Singles from Chef Aid: The South Park Album
- "Chocolate Salty Balls" Released: December 1, 1998;

= Chef Aid: The South Park Album =

1998 soundtrack album by various artists

Chef Aid: The South Park Album is a soundtrack album based on the American animated television series South Park. It was released on November 24, 1998, by Columbia Records and American Recordings. Several well-known artists perform on the record, which was mainly produced by Rick Rubin. Chef Aid contains a number of songs from and inspired by the show, while other songs are largely independent from South Park. The album was released during the show's second season, shortly after the broadcast of the episode called "Chef Aid", which features many of the stars and songs that appear on the recording. Soul singer Isaac Hayes appears in character as Chef throughout the album, which mimicks a live concert.

Chef Aid: The South Park Album was made available in three different versions: "Clean", "Explicit", and "Extreme". The Explicit version contains profanities (including "fuck") and carries at Parental Advisory sticker; however, it is still censored, even for lesser profanities, such as "goose shit". The Extreme version is completely uncensored.

Professional ratings
Review scores
| Source | Rating |
| AllMusic | Star Half star |
| The Austin Chronicle | Star |
| Entertainment Weekly | B |
| USA Today | Star Half star |

==Songs and concept==
There are several kinds of songs that appear on Chef Aid: The South Park Album. These include songs featured in the series, and sung by South Park characters or various artists. Other songs have been inspired by the series, with some written by the song's performer artist. The remainder of the songs are largely unrelated to South Park, although some of them have appeared on the corresponding "Chef Aid" episode.

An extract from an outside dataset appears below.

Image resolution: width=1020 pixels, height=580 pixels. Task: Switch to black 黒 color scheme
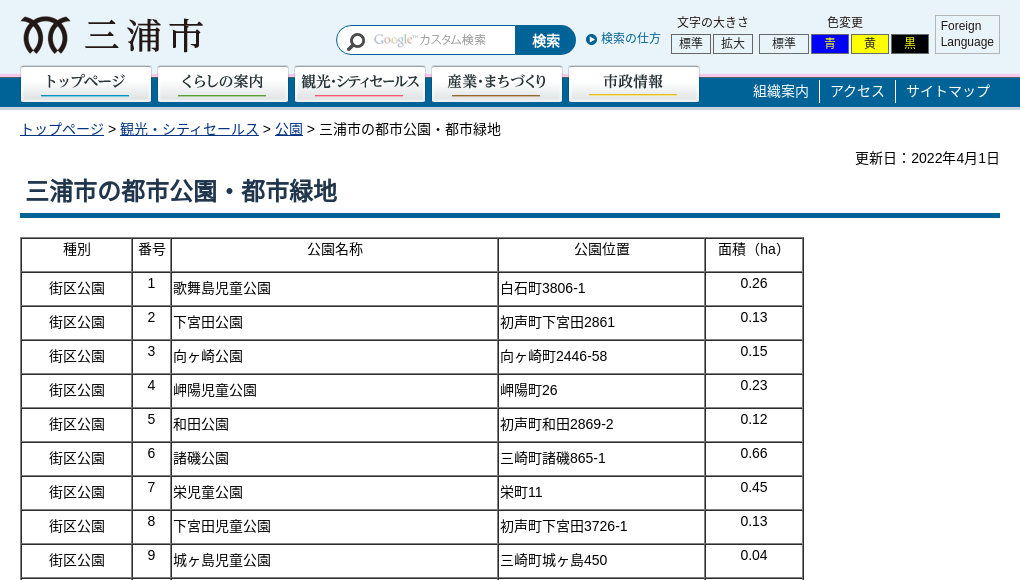pos(910,44)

Many of the South Park-related tracks on the album were written by show co-creator Trey Parker, and are extended versions of original songs from the series. A large portion of these, such as "Chocolate Salty Balls", are sung by soul singer Isaac Hayes, in character as Chef, the school cafeteria worker who often breaks into soul songs on the show. Other characters that appear on the record include the main boys—Stan, Kyle, Cartman and Kenny—as well as Ned Gerblansky. As on the show, the characters are voiced by the two creators; Stan, Cartman and Ned are voiced by Trey Parker, whereas Kyle and Kenny are voiced by Matt Stone.

A dramatization performed during the song "Horny" indicates that the song was included under protest.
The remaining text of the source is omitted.